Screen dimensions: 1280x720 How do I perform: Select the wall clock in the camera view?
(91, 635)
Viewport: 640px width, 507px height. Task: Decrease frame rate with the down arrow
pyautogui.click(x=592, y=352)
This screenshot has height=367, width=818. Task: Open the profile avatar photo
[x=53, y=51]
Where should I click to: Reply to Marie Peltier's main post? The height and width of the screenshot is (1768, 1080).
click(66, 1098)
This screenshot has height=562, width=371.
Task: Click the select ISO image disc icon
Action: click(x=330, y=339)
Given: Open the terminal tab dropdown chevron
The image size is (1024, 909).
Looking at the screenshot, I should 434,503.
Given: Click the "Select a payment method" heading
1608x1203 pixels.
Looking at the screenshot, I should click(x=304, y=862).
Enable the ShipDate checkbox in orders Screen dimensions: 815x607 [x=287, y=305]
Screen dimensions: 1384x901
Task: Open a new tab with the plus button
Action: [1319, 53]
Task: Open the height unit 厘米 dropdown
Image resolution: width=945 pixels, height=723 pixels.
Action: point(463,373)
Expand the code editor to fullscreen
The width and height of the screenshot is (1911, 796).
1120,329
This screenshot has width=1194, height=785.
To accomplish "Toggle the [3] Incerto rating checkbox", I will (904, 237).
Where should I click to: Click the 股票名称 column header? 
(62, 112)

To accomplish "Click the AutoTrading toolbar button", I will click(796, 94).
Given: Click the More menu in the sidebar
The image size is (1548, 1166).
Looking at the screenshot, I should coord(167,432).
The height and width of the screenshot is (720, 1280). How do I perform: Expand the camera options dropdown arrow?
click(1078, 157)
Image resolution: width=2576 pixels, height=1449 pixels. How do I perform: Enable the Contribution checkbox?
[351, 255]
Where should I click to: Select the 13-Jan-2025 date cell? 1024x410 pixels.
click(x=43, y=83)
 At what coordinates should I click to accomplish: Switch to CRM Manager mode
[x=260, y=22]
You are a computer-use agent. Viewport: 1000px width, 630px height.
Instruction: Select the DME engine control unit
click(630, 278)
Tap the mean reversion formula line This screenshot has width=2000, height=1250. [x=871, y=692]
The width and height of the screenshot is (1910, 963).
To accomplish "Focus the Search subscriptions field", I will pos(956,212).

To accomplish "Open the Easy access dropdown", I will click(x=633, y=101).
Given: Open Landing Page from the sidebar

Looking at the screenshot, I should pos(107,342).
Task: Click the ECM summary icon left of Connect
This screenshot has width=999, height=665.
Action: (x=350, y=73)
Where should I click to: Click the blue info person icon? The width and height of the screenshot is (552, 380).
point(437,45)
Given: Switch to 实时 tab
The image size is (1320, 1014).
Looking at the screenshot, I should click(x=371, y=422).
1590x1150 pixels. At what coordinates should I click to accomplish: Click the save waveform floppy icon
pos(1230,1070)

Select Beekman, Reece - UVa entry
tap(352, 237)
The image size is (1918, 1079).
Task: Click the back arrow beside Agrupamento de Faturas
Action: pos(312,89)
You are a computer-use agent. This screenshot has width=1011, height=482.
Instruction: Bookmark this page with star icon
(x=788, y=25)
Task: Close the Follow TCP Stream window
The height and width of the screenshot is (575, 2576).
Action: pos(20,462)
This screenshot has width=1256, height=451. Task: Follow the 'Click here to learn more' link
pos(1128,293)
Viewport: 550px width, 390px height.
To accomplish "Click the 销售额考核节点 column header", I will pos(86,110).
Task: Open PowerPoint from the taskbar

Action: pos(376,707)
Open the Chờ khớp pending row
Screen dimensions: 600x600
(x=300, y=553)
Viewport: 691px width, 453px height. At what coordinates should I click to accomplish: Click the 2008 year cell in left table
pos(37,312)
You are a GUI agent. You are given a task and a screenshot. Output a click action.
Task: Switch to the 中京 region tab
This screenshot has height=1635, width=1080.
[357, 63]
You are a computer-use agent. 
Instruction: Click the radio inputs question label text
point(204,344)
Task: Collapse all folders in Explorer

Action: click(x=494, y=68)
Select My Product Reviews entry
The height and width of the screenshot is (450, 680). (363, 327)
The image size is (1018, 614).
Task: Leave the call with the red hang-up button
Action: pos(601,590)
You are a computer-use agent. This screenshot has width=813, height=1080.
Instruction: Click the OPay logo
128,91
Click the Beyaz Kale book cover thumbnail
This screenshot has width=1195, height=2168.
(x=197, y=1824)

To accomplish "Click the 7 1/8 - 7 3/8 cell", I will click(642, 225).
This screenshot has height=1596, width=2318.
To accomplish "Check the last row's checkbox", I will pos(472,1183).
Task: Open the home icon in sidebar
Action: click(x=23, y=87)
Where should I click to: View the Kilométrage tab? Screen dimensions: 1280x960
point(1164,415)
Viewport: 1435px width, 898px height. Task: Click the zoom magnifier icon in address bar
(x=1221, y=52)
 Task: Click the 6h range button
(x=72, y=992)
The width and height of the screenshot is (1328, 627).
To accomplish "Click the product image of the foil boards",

**WHAT IS NEEDED**. Reproduce the data in full, exactly as presented.

**RESULT**.
Screen dimensions: 1280x720 How do I perform: Select the wall clock in the camera view?
(91, 635)
Viewport: 640px width, 507px height. Task: Decrease frame rate with the down arrow
pyautogui.click(x=592, y=352)
This screenshot has height=367, width=818. Task: Open the profile avatar photo
[x=53, y=51]
Where should I click to: Reply to Marie Peltier's main post? The height and width of the screenshot is (1768, 1080).
click(66, 1098)
This screenshot has height=562, width=371.
Task: Click the select ISO image disc icon
Action: click(x=330, y=339)
Given: Open the terminal tab dropdown chevron
The image size is (1024, 909).
Looking at the screenshot, I should 434,503.
Given: Click the "Select a payment method" heading
1608x1203 pixels.
Looking at the screenshot, I should click(x=304, y=862).
Enable the ShipDate checkbox in orders Screen dimensions: 815x607 [x=287, y=305]
Screen dimensions: 1384x901
Task: Open a new tab with the plus button
Action: [1319, 53]
Task: Open the height unit 厘米 dropdown
Image resolution: width=945 pixels, height=723 pixels.
Action: point(463,373)
Expand the code editor to fullscreen
The width and height of the screenshot is (1911, 796).
1120,329
This screenshot has width=1194, height=785.
To accomplish "Toggle the [3] Incerto rating checkbox", I will (904, 237).
Where should I click to: Click the 股票名称 column header? 
(62, 112)

To accomplish "Click the AutoTrading toolbar button", I will click(796, 94).
Given: Click the More menu in the sidebar
The image size is (1548, 1166).
Looking at the screenshot, I should coord(167,432).
The height and width of the screenshot is (720, 1280). How do I perform: Expand the camera options dropdown arrow?
click(1078, 157)
Image resolution: width=2576 pixels, height=1449 pixels. How do I perform: Enable the Contribution checkbox?
[351, 255]
Where should I click to: Select the 13-Jan-2025 date cell? 1024x410 pixels.
click(x=43, y=83)
 At what coordinates should I click to accomplish: Switch to CRM Manager mode
[x=260, y=22]
You are a computer-use agent. Viewport: 1000px width, 630px height.
Instruction: Select the DME engine control unit
click(630, 278)
Tap the mean reversion formula line This screenshot has width=2000, height=1250. [x=871, y=692]
The width and height of the screenshot is (1910, 963).
To accomplish "Focus the Search subscriptions field", I will pos(956,212).

To accomplish "Open the Easy access dropdown", I will click(x=633, y=101).
Given: Open Landing Page from the sidebar

Looking at the screenshot, I should pos(107,342).
Task: Click the ECM summary icon left of Connect
This screenshot has width=999, height=665.
Action: (x=350, y=73)
Where should I click to: Click the blue info person icon? The width and height of the screenshot is (552, 380).
point(437,45)
Given: Switch to 实时 tab
The image size is (1320, 1014).
Looking at the screenshot, I should click(x=371, y=422).
1590x1150 pixels. At what coordinates should I click to accomplish: Click the save waveform floppy icon
pos(1230,1070)

Select Beekman, Reece - UVa entry
tap(352, 237)
The image size is (1918, 1079).
Task: Click the back arrow beside Agrupamento de Faturas
Action: pos(312,89)
You are a computer-use agent. This screenshot has width=1011, height=482.
Instruction: Bookmark this page with star icon
(x=788, y=25)
Task: Close the Follow TCP Stream window
The height and width of the screenshot is (575, 2576).
Action: pos(20,462)
This screenshot has width=1256, height=451. Task: Follow the 'Click here to learn more' link
pos(1128,293)
Viewport: 550px width, 390px height.
To accomplish "Click the 销售额考核节点 column header", I will pos(86,110).
Task: Open PowerPoint from the taskbar

Action: pos(376,707)
Open the Chờ khớp pending row
Screen dimensions: 600x600
(x=300, y=553)
Viewport: 691px width, 453px height. At what coordinates should I click to accomplish: Click the 2008 year cell in left table
pos(37,312)
You are a GUI agent. You are given a task and a screenshot. Output a click action.
Task: Switch to the 中京 region tab
This screenshot has height=1635, width=1080.
[357, 63]
You are a computer-use agent. 
Instruction: Click the radio inputs question label text
point(204,344)
Task: Collapse all folders in Explorer

Action: click(x=494, y=68)
Select My Product Reviews entry
The height and width of the screenshot is (450, 680). (363, 327)
The image size is (1018, 614).
Task: Leave the call with the red hang-up button
Action: pos(601,590)
You are a computer-use agent. This screenshot has width=813, height=1080.
Instruction: Click the OPay logo
128,91
Click the Beyaz Kale book cover thumbnail
This screenshot has width=1195, height=2168.
(x=197, y=1824)

To accomplish "Click the 7 1/8 - 7 3/8 cell", I will click(642, 225).
This screenshot has height=1596, width=2318.
To accomplish "Check the last row's checkbox", I will pos(472,1183).
Task: Open the home icon in sidebar
Action: click(x=23, y=87)
Where should I click to: View the Kilométrage tab? Screen dimensions: 1280x960
point(1164,415)
Viewport: 1435px width, 898px height. Task: Click the zoom magnifier icon in address bar
(x=1221, y=52)
 Task: Click the 6h range button
(x=72, y=992)
The width and height of the screenshot is (1328, 627).
To accomplish "Click the product image of the foil boards",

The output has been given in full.